The aim of our project is to develop innovative tumor-specific approaches for transport of bioactive compounds in tumor cells for targeted therapy in cancer. Tumor Penetrating Peptides (TPP) are a subclass of tumor homing peptides that penetrate extravascular tumor tissue and specifically internalize into tumor cells. TPP are defined by the presence of the C-end rule (CendR) motif. This CendR motif must be at the C-terminus of the sequence to be able to bind to the cell and tissue penetration receptor Neuropilin-1 (NRP-1), which is over-expressed in tumor vasculature and in a variety of tumor cells in vitro and in vivo. In addition, it has been shown that NRP-1 is specifically expressed in B cells from Chronic Lymphocytic Leukemia (CLL) patients.
We have tested here five different TPPs as fluorophore-labeled peptides and as nanoparticles targeting ligand for binding. The tumor specificity has been demonstrated using human primary B cells isolated from blood of healthy donors or from patients suffering from CLL. In addition, we validate also its tumoral selectivity using primary human healthy hepatocytes or tumoral hepatocytes isolated from non-viral induced hepatocarcinomas.
We observed that there is a tumoral-specific penetration of all five TPPs in B cells isolated from CLL patients. On the contrary, the TPPs are not internalized in healthy B cells. Similarly, the TPPs were also tested in healthy and tumoral hepatocytes, showing a similar result, with very week or absence of penetration in healthy hepatocytes and high level of internalization in malignant hepatocytes. Similar results were obtained when the TPP were administrated bound to the surface of nanoparticles. Finally, the TPPs did not interact with healthy human red blood cells.
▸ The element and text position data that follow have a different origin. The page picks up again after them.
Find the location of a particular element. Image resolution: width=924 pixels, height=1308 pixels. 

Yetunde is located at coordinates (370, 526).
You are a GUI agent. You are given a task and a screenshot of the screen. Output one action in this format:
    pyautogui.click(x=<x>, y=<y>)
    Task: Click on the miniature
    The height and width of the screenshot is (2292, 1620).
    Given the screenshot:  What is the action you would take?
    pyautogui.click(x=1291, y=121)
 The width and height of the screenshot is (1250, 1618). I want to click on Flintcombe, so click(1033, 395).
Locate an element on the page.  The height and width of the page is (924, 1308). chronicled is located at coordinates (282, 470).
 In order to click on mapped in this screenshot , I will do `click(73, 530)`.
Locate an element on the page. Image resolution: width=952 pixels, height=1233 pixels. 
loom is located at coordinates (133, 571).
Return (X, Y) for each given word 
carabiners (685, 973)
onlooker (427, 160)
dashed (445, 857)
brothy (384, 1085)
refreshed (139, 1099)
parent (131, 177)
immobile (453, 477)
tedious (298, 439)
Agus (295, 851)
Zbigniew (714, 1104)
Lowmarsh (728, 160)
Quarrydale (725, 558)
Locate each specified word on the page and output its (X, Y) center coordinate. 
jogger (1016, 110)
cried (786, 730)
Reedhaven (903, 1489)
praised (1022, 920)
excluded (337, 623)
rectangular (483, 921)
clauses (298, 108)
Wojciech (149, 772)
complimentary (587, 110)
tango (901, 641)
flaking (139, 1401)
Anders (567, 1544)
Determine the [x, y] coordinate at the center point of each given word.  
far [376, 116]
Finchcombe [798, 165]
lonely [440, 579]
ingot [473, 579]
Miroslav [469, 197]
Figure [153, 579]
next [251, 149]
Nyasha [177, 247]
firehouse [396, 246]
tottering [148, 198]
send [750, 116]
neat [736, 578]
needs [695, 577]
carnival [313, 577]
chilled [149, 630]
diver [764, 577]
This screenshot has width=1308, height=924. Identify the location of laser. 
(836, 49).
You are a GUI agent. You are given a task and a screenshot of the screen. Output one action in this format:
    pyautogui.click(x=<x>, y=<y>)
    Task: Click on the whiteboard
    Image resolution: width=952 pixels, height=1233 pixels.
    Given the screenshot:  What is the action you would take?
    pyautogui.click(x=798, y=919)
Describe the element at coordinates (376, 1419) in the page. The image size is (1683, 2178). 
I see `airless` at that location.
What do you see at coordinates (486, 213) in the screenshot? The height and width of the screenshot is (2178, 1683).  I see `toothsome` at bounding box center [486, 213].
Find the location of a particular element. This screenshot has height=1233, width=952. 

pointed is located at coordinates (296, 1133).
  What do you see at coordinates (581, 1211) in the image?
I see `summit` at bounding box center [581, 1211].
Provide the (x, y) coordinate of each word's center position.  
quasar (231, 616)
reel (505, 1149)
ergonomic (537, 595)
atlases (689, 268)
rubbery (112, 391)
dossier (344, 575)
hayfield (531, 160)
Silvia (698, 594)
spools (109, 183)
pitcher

These results strongly suggest that the tested TPPs specifically internalize in malignant primary B cells and hepatocytes.
Audience Take Away:
• Protein/protein interactions (PPIs) are well recognized as promising therapeutic targets. Consequently, interfering peptides capable of interfering PPIs are receiving increasing attention. In addition, progress on peptide administration, stability, biodelibery and safety are also encouraging the interest in peptide drug development. We consider that our results are of interest for the scientific community working on cancer, cell penetrating peptides, interfering peptides, apoptosis and new therapies against cancer.